[Stored items]
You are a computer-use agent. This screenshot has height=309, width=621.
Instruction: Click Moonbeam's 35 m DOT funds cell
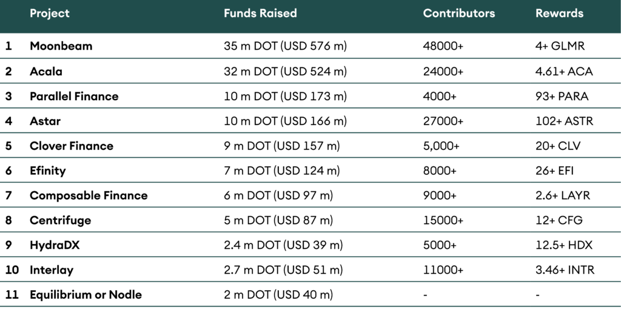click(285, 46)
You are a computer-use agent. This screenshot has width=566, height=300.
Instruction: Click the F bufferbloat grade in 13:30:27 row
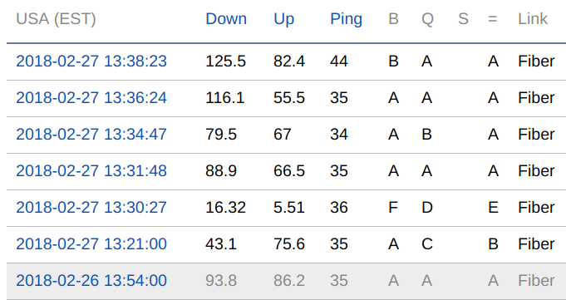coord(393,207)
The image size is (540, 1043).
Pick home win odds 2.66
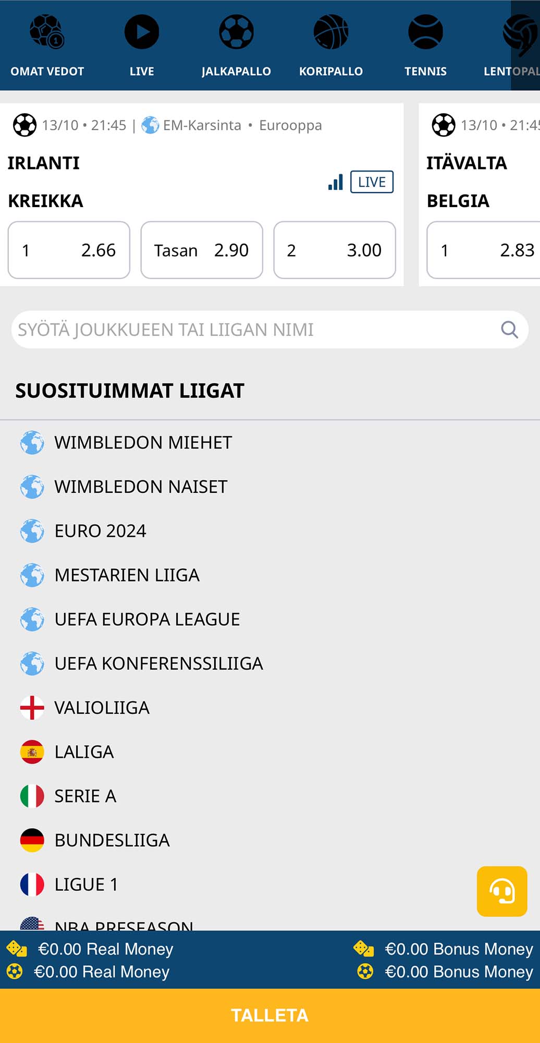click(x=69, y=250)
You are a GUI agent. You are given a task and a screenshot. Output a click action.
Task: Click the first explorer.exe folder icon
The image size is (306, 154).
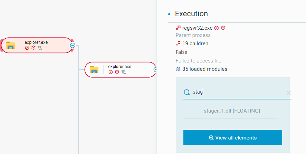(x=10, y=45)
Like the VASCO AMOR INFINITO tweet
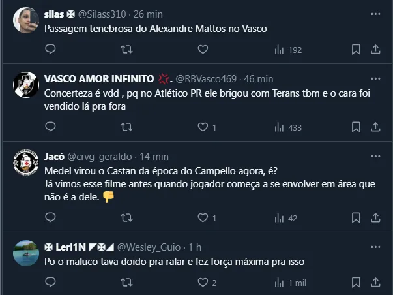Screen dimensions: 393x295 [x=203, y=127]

==

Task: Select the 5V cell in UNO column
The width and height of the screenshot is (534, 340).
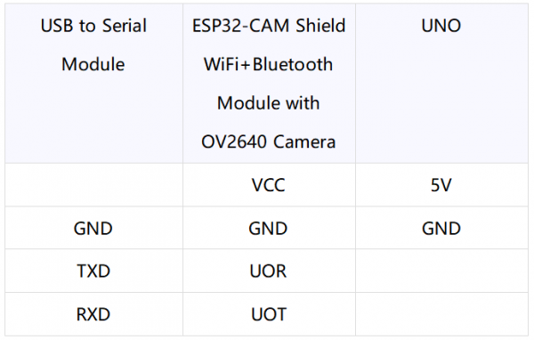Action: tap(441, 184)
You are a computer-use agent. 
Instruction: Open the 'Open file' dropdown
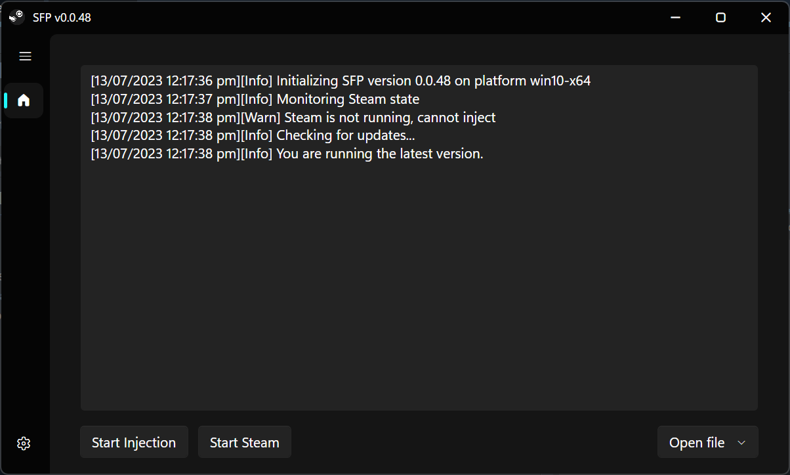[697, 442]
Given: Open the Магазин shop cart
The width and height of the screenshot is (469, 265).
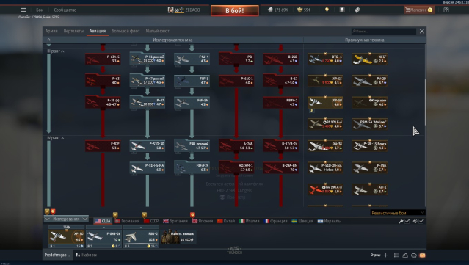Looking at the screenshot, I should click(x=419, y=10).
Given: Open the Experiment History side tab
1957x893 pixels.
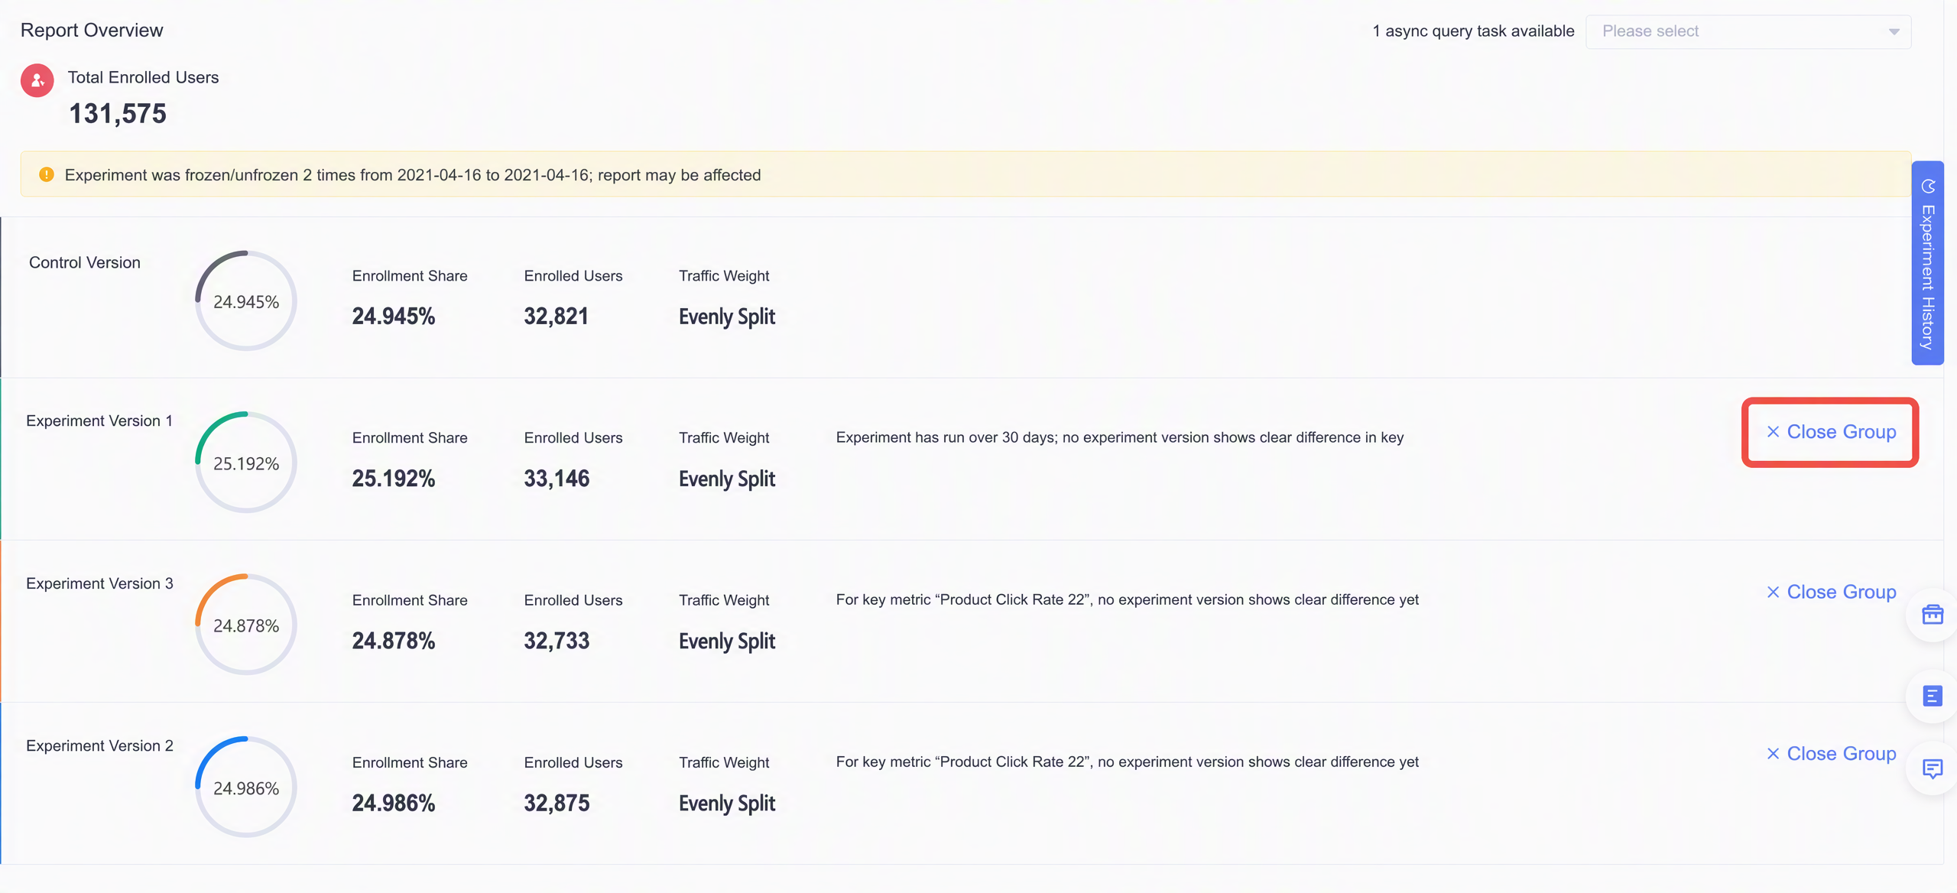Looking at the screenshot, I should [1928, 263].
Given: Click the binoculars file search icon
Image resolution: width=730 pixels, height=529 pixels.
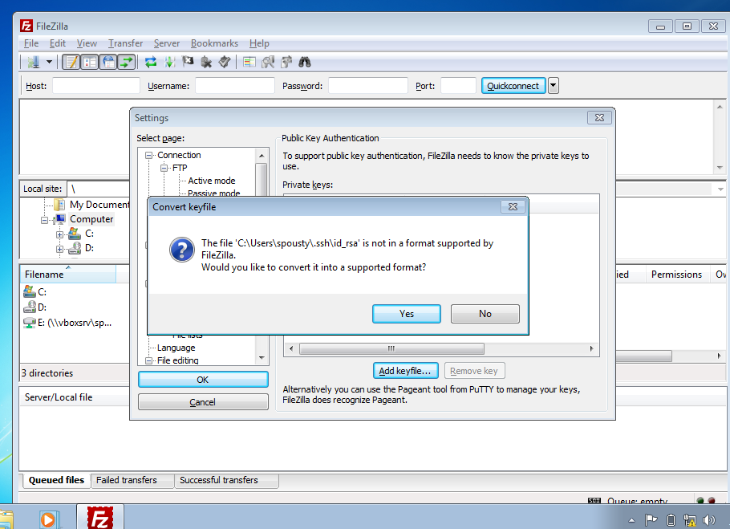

==

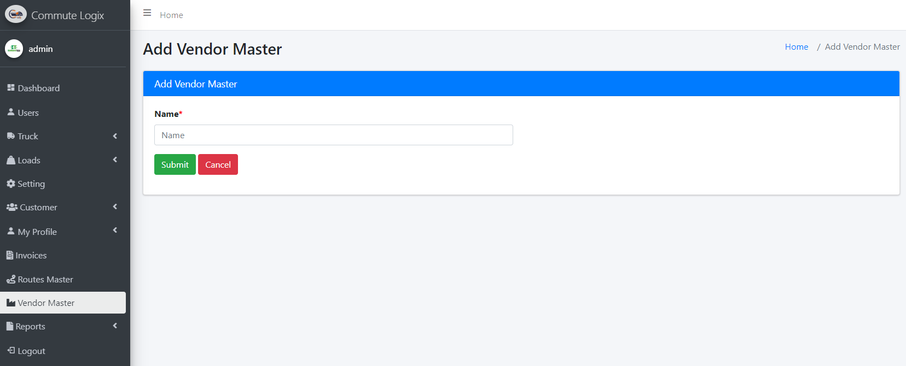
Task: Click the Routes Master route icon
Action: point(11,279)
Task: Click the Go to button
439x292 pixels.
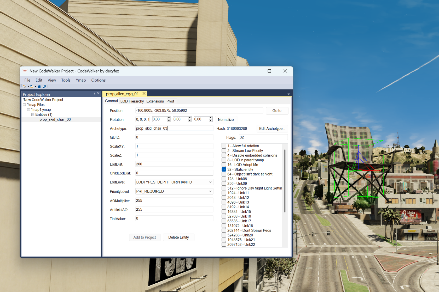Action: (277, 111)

YOUR GOAL.
Going by the data above, the answer is exactly the lines from the one holding "has height=309, width=621." to the one holding "The image size is (540, 1043).", both kept, with the pictures left out.

WRITTEN RESPONSE.
You are a computer-use agent. This screenshot has height=309, width=621.
Instruction: Click Moonbeam's 35 m DOT funds cell
click(285, 46)
You are a computer-use agent. This screenshot has width=566, height=300.
Instruction: Click the F bufferbloat grade in 13:30:27 row
coord(393,207)
The image size is (540, 1043).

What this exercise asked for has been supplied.